Texte extrait |
————————
Le dormeur a déjà été chanté, tel une berceuse, par Yves Montand, et d’ailleurs ses vers chantent déjà. Les nombreux rejets créent du rythme et du suspense. Les mots y sont tout à la fois simples, picturaux et inattendus. Le film se fait tout seul. De ce court poème, cette synthèse dramatique qui commence comme un rêve bucolique, et finit en drame, le compositeur fait ici le second plus long morceau de l’album, en l’étirant de répétitions, le traite comme une mélopée, nous fait attendre le dénouement. La musique des mots y perd un peu, et l’efficacité du pamphlet pacifiste aussi. Pourtant, nous dit Lavoie, c’est le titre dont il se sent le plus proche. Comme son titre culte Ils s’aiment, qui clôt l’album dans sa version numérique seulement, il parle de la guerre, menace réalisée chez Rimbaud (il y évoque la guerre franco-prussienne de 1870), en suspens chez Lavoie.

En opposition, des vingt-sept quatrains de Ce qui retient Nina, seuls six ou sept ont été retenus, coupés par le tercet qui fait office de refrain « J’ai tendu des cordes de clocher à clocher ; des guirlandes de fenêtre à fenêtre ; des chaînes d’or d’étoile à étoile, et je danse. » extrait des Illuminations. Une strophe de cinq vers en prose de même origine, pleine de mystère, d’étang qui fume, de sorcière et de violettes frondaisons, s’y est rajouté, se greffant sur la promenade sylvestre. L’idylle rêvée avec Nina se transforme en balade campagnarde onirique, quasi épique, comme une tapisserie médiévale, qui en fait une pièce progressive plaisante, dont la longueur est heureusement rythmée par le refrain et son leitmotiv « Et je danse ».
————————
Extrait de données |
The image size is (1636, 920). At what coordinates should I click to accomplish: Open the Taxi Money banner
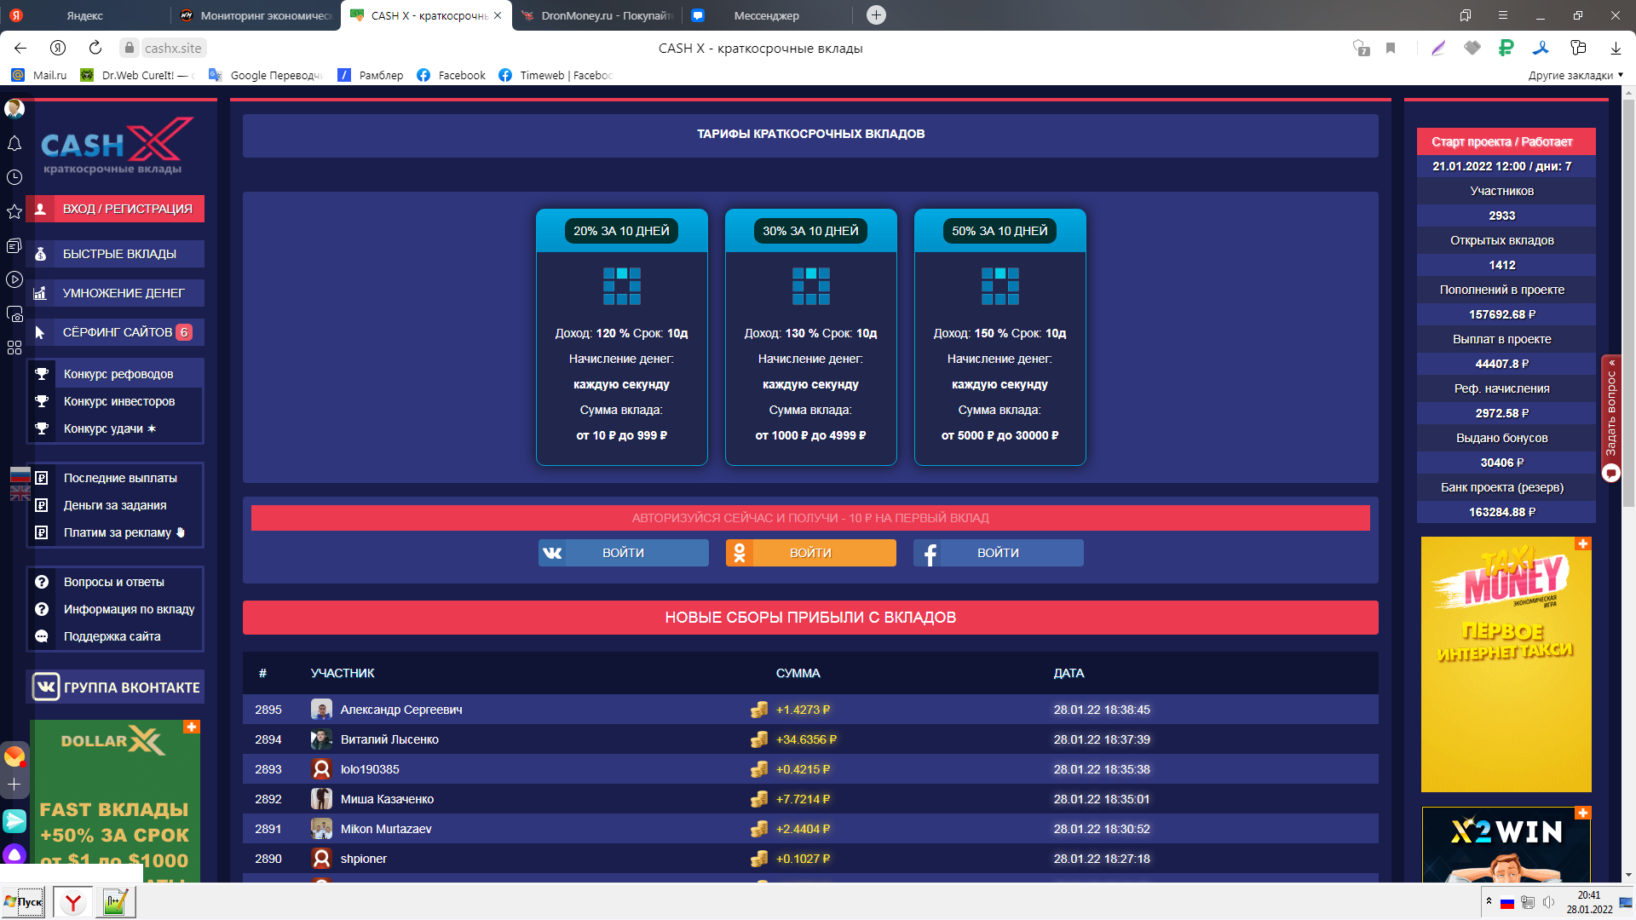1506,664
————————
Liste des tâches |
1 > Recopiez le passage du texte sur l'album de Lavoie qui débute aux mots « Le dormeur a » et se termine après « suspens chez Lavoie. ».
2 > Rédigez la suite du texte sur l'album de Lavoie à partir de sa dernière phrase.

Réponses par tâche |
1 >
Le dormeur a déjà été chanté, tel une berceuse, par Yves Montand, et d’ailleurs ses vers chantent déjà. Les nombreux rejets créent du rythme et du suspense. Les mots y sont tout à la fois simples, picturaux et inattendus. Le film se fait tout seul. De ce court poème, cette synthèse dramatique qui commence comme un rêve bucolique, et finit en drame, le compositeur fait ici le second plus long morceau de l’album, en l’étirant de répétitions, le traite comme une mélopée, nous fait attendre le dénouement. La musique des mots y perd un peu, et l’efficacité du pamphlet pacifiste aussi. Pourtant, nous dit Lavoie, c’est le titre dont il se sent le plus proche. Comme son titre culte Ils s’aiment, qui clôt l’album dans sa version numérique seulement, il parle de la guerre, menace réalisée chez Rimbaud (il y évoque la guerre franco-prussienne de 1870), en suspens chez Lavoie.

2 >
L’album, enregistré entre 2014 et 2022, douze titres mais tirés d’un plus grand nombre de poèmes, est pensé  tout à la fois anthologie poétique, et synthèse musicale. Vous allez adorer, ou détester. Trop long, trop torturé, trop dramatique ? Ou emballante épopée musicale ? À vous de voir (d’écouter !).

 

Daniel Lavoie chante Rimbaud, un projet musical de Laurent Guardo, La rivière de Cassis, Tandem EPM/Universal, 2022
Le site de Daniel Lavoie, c’est ici. Ce que NosEnchanteurs en a déjà dit, c’est là.

Le 28 septembre 2022, Daniel Lavoie a été intronisé au Panthéon des auteurs et compositeurs canadiens à Toronto.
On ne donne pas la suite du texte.